AI Article Synopsis

  • The use of traditional drugs for cardiac injury is limited by their low specificity for the heart, leading to ineffective treatment.
  • Nanostructured lipid carriers (NLCs) have been developed to deliver medications more effectively, but they tend to target the liver more than the heart.
  • A new cardiac extracellular matrix (ECM) hydrogel-NLC composite has been created, which delivers drugs like colchicine directly to the heart, improving recovery after heart attacks in mice while enhancing overall treatment effectiveness.

Article Abstract

A challenge in treating cardiac injury is the low heart-specificity of the drugs. Nanostructured lipid carriers (NLCs) are a relatively new format of lipid nanoparticles which have been used to deliver RNA and drugs. However, lipid nanoparticles exhibit higher affinity to the liver than the heart. To improve the delivery efficiency of NLCs into the heart, NLCs can be embedded into a scaffold and be locally released. In this study, a cardiac extracellular matrix (ECM) hydrogel-NLC composite was developed as a platform for cardiac repair. ECM-NLC composite gels at physiological conditions and releases payloads into the heart over weeks. ECM-NLC hydrogel carrying colchicine, an anti-inflammation agent, improved cardiac repair after myocardial infarction in mice.
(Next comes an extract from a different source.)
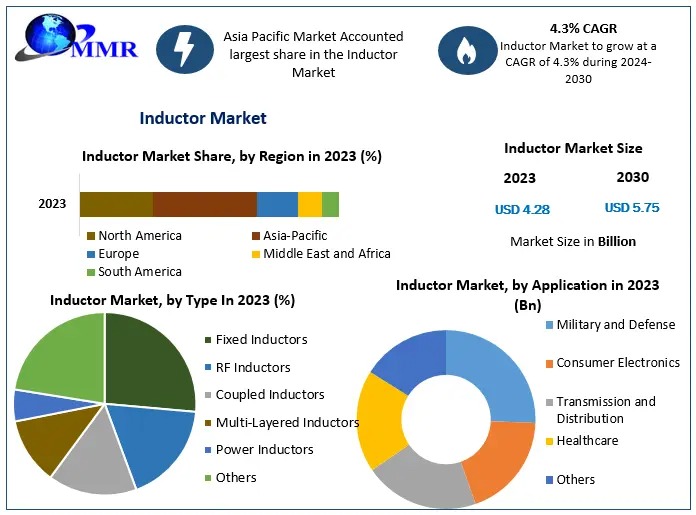Click the Inductor Market heading
696x515 pixels.
pyautogui.click(x=203, y=119)
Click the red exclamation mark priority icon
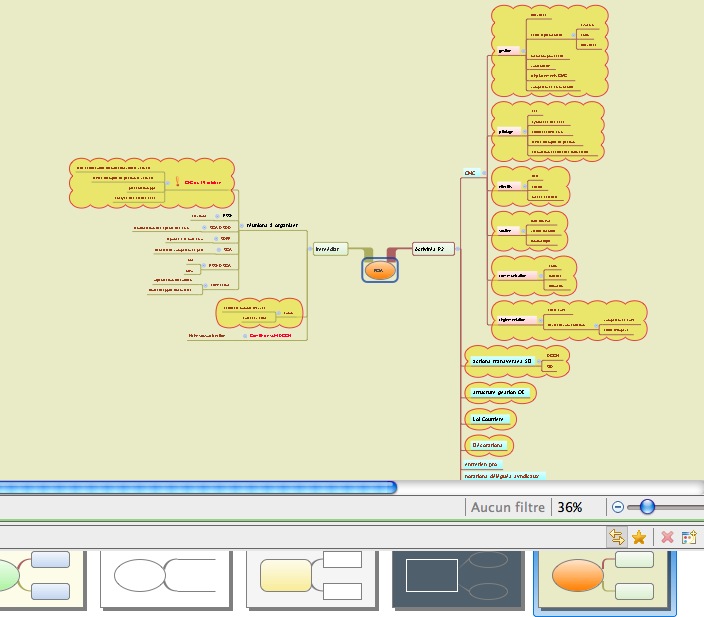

Transcriptome analysis indicated that Egfr downstream effectors participated in ECM-NLC-colchicine induced heart repair. In conclusion, ECM-NLC hydrogel is a potential platform for sustained and localized delivery of biomolecules into the heart, and loading appropriate medicines further increases the therapeutic efficacy of ECM-NLC hydrogel for cardiovascular diseases.